私の住む浅草、という町は、以前の白木の記事で触れたインバウンド需要のお陰でこの数年で休日はもちろん、平日も外国人観光客でごった返しておりまして、ある週末の夕暮れ時、私が知人たちと近所の行きつけの小料理屋(といえば聞こえはいいのですが要は三社祭の関係者にはちょっと知られた飲み屋)でちょっと飲んで、さぁ帰ろうかというときに、一人の外国人観光客が暖簾をくぐって来ました。

どうやら日本語が話せないけれども店の佇まいに惹かれて入ってきたようなのですが、店の親父は英語が話せずメニューも半紙に墨で書いているので英語にすることもせず、また特に店員がいるわけでもないので日本語が読めて話せないとどうにもならないお店なのです。

すると、別のカップルと思しきお客の、そこそこ酔った感じの男性が、たどたどしい英語で通訳しようとするのですが。。。

「親父、英語のメニューはないの?」「ない」

「この人、寿司はあるのかって?」「寿司はやってないねぇ」

と、わからないなりにもがんばろうとしているけど二人そろって諦め切れない様子。

店の親父とは長いお付き合いをさせていただいているのもあり、「ちょっと何とかして」というサインを見せてくれていたので会話に入り込みまして

(私):「悪いね、ここは日本語のメニューしかないし、日本語がわからないとオーダーすら出来ないよ。」

(外国人旅行客):「あなたが通訳してくれたら良いじゃない?」

(私):「もう帰るから手伝ってあげられないよ。」

(外国人旅行客):「ここはいいレストランでしょ?」

(私):「もちろん、ここにはカレイとかうまいものがたくさんあるよ。」

あ、ちなみに、カレイは solefish っていいます。お魚の英訳は覚えるのが大変です。。。

(外国人旅行客):「でしょうね。店の趣とかいいからここで食事したいのだけど。」

(私):「ああ、もう数年も通っているから間違いはないよ。でも、言ったとおり、英語では彼(お店の親父)はわからないよ。そうだな、次回日本に来るまでに日本語を勉強してからここに戻ってくるってどうかな?」

(外国人旅行客):「ふふふ。わかったわ。」

ほっ。何とかわかってくれたようでお店の外に出てくれたのでした。

さて、「おもてなし」が日本の美徳なのに、通訳しないでお店から体よく追い出すなんてひどい、と思われたかもしれません。インバウンド需要にそのお気に入りのお店も乗せれば良いのに、とも思われたかもしれません。

とはいえ、お店としてはほぼ日本人の、神輿担ぎが集まるお店にいつ来るかわからないお客のために多言語を話せる従業員を雇うことは効果的ではないコストが掛かるし、といって常にお客には飲んで食べて楽しんでほしいので、わざわざ他人様の通訳して、なんて頼むのも本来はおこがましいのです。下町の世話好きはついぞしてしまうものなのですが。。。

さて、この話をどうやって投資の話に絡めるの?

当社のビジネスである、投資の世界に無理やり話を戻しましょう(笑)

投資するとき、どうしてもパフォーマンスがいい、とか手数料が安い、といったぱっと見に目が行きがちです。そう、件の外国人旅行客が店構えに惚れてお店の暖簾をくぐったように。でも、ひとたび店に入ったら自分のわからない文字が目の前に並び、理解できない言葉が聞こえてくるのです。それは、投資の目論見書を読み進めようと思っても専門用語が並び、もしかしたら英文などで書かれているからだけで読むことに躊躇してしまうのに似ているのかもしれません。

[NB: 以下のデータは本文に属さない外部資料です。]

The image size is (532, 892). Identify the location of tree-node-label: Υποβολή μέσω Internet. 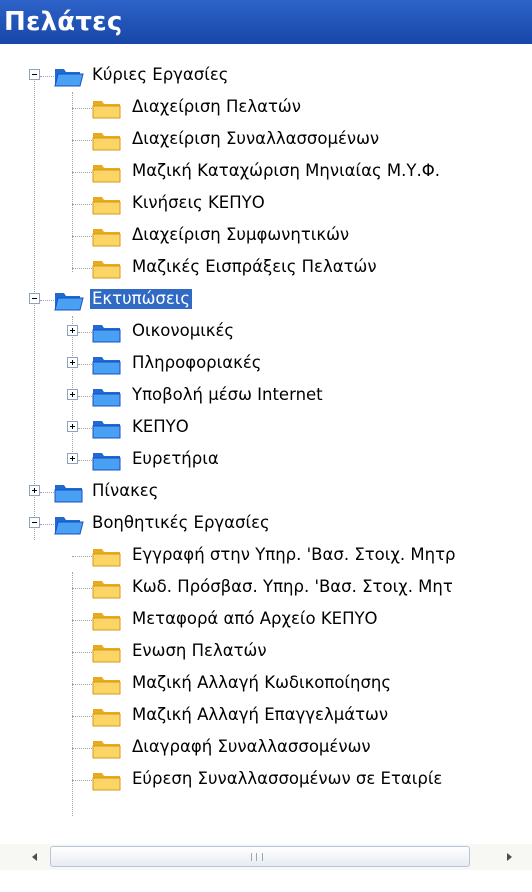
(228, 394).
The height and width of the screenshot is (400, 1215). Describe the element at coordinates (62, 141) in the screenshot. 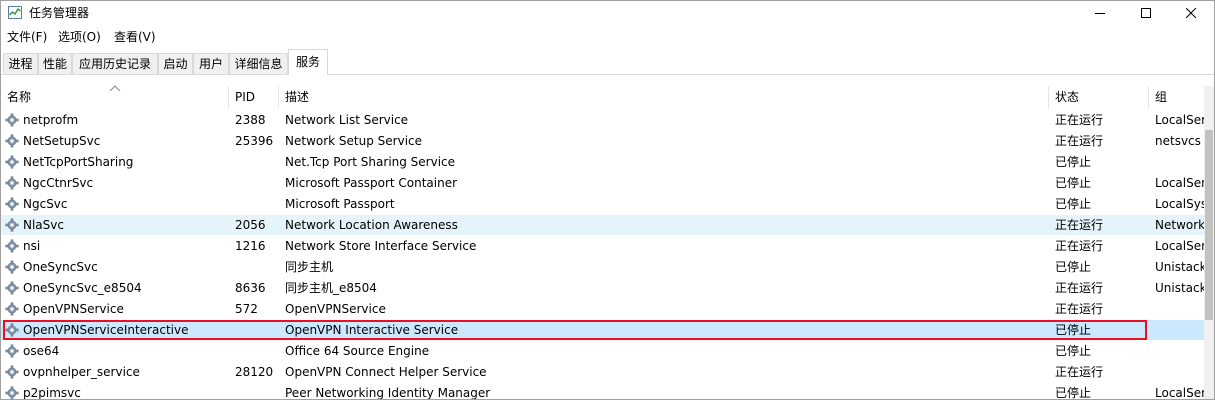

I see `service-name: NetSetupSvc` at that location.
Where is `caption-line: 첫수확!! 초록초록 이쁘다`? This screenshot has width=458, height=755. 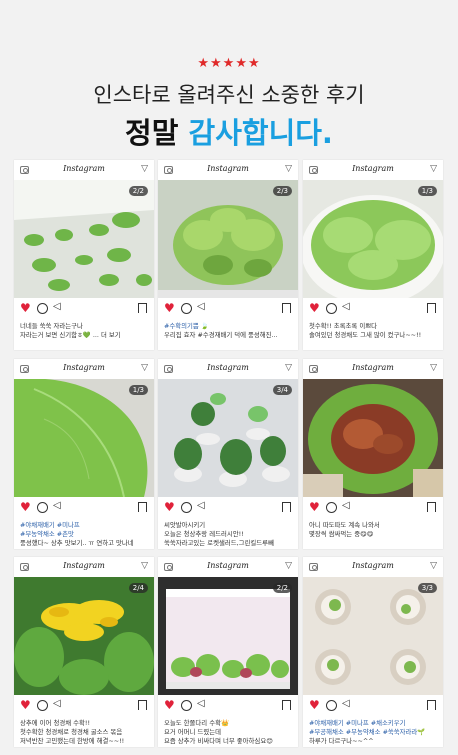 caption-line: 첫수확!! 초록초록 이쁘다 is located at coordinates (343, 326).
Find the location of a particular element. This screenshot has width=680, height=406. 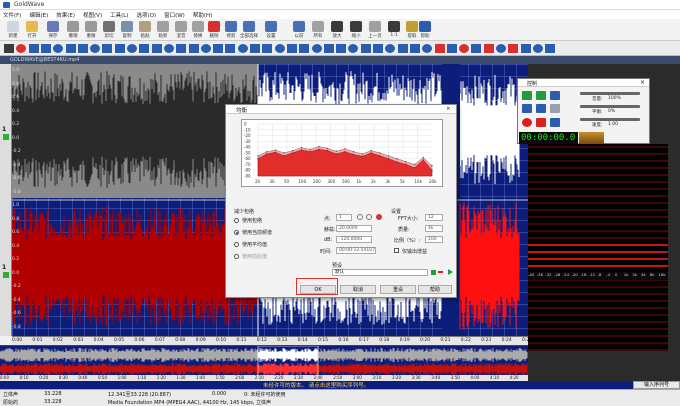

toolbar-button: 复制 is located at coordinates (127, 31).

そんな時、投資を助けてくれる投資顧問会社や証券会社のような人たちが理解のための説明をしてくれるかもしれません。でも、かの酔って片言の英語を話す男性のような中途半端にしか情報を伝えられないような手伝いをするケースもありえます。それならば今回のようにむしろ理解できないリスクはとらないほうがいい、という助言が出来るほうがいい場合だってあるのです。

投資のリスクはやってみてからでは遅いときもありえますから、適切なアドバイスを出来る投資顧問と組むことをお勧めしたいし、私たちあけぼの投資顧問はそうやってお客様から選ばれたいなぁ、とつね日頃からがんばっております。

ああ、なんかいい話にしているなぁ。。。

ところで、あの外国人観光客はどうなったか、というと。。。

お店で食べることを諦めて外に出た外国人旅行客はどうなったか、というと、その後お会計を済ませてお店を出たらまだお店の外にいたのです。諦めきれないからか?いやいや、件の酔った男性がいろいろと話しかけていて捕まえていたのです。連れの女性をお店に残して。。。